┏━━
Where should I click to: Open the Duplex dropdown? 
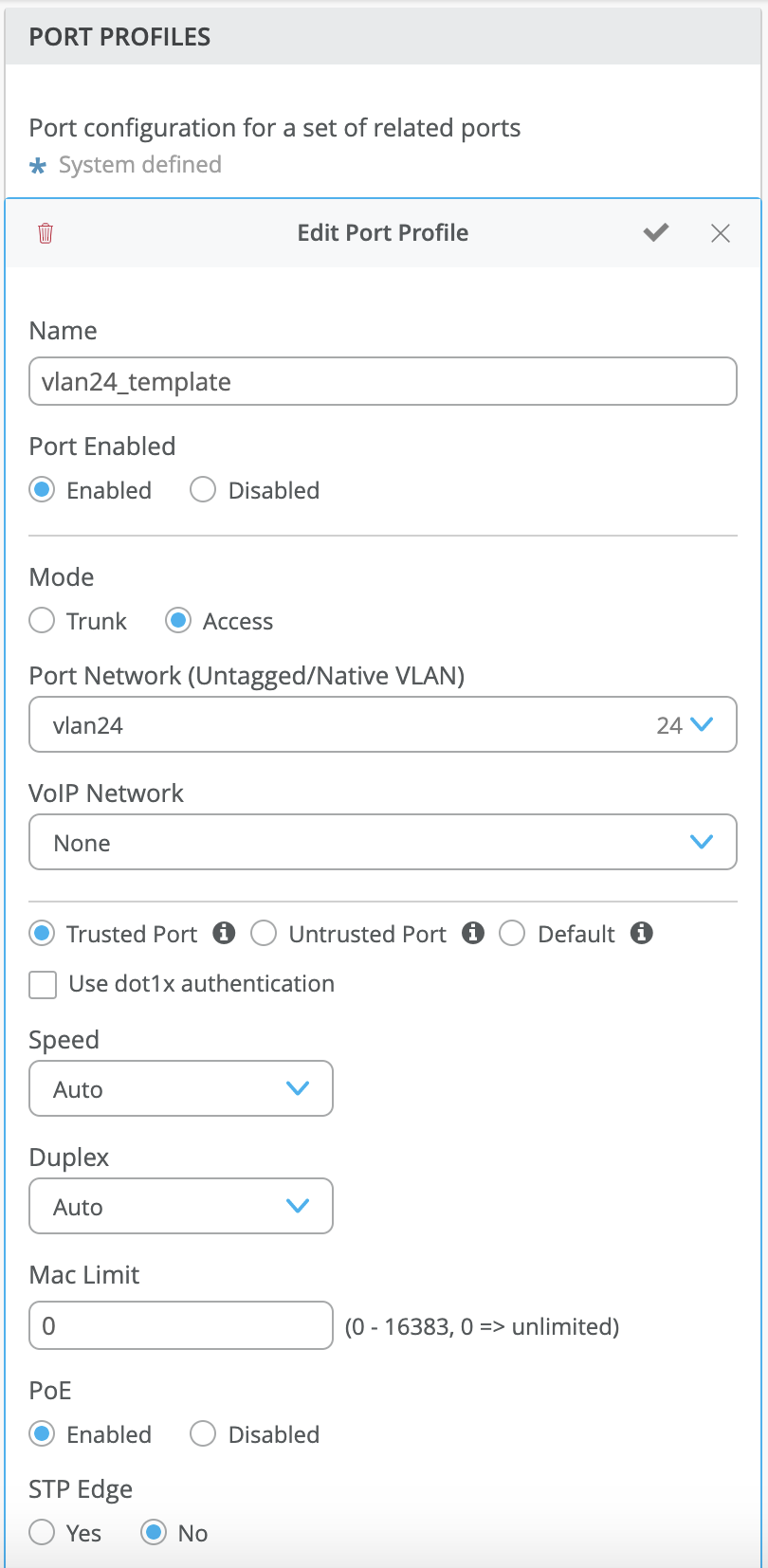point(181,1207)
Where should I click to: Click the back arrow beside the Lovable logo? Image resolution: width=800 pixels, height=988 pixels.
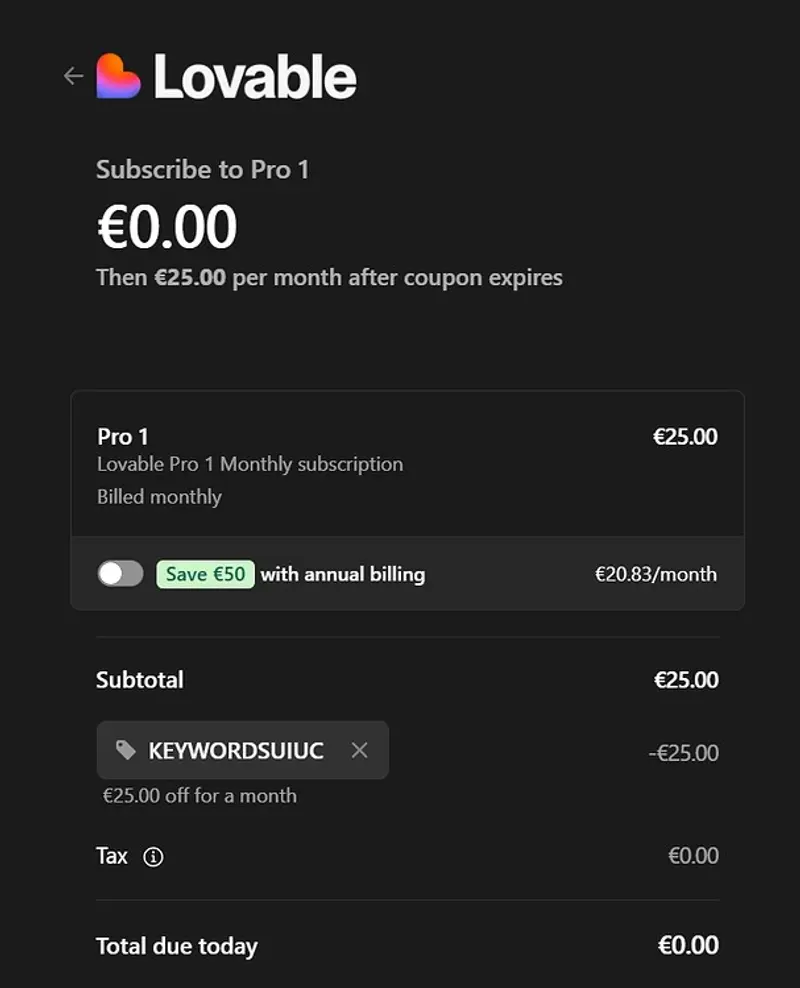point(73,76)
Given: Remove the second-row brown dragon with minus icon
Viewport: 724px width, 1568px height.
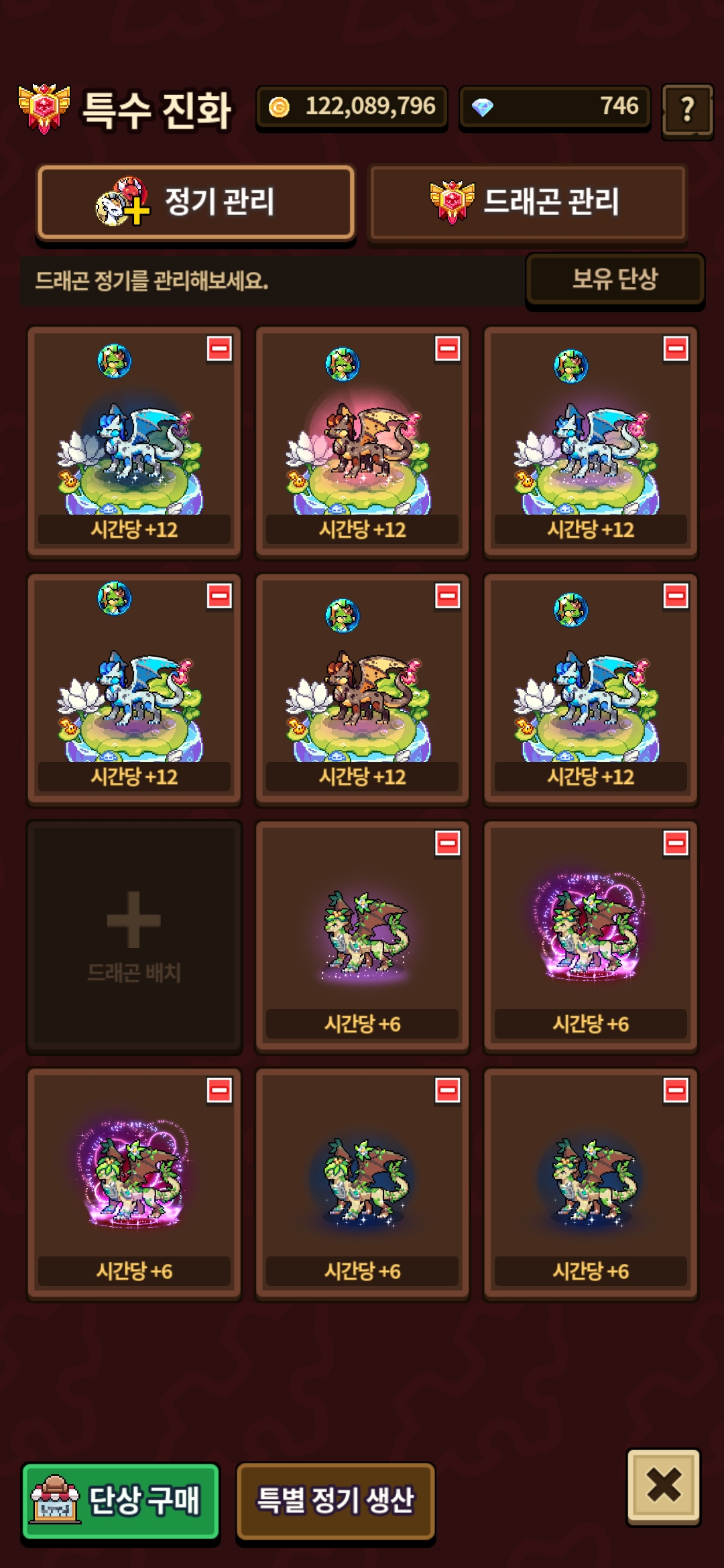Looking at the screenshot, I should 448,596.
┗━━
**WHAT IS EXPECTED**.
Omit the pictures and write out the lines above from the one with "Where should I click to: Click" through the last, unchanged.

**SOLUTION FOR THIS EXERCISE**.
Where should I click to: Click the back arrow beside the Lovable logo? Image resolution: width=800 pixels, height=988 pixels.
point(73,76)
Given: Remove the second-row brown dragon with minus icon
Viewport: 724px width, 1568px height.
Looking at the screenshot, I should 448,596.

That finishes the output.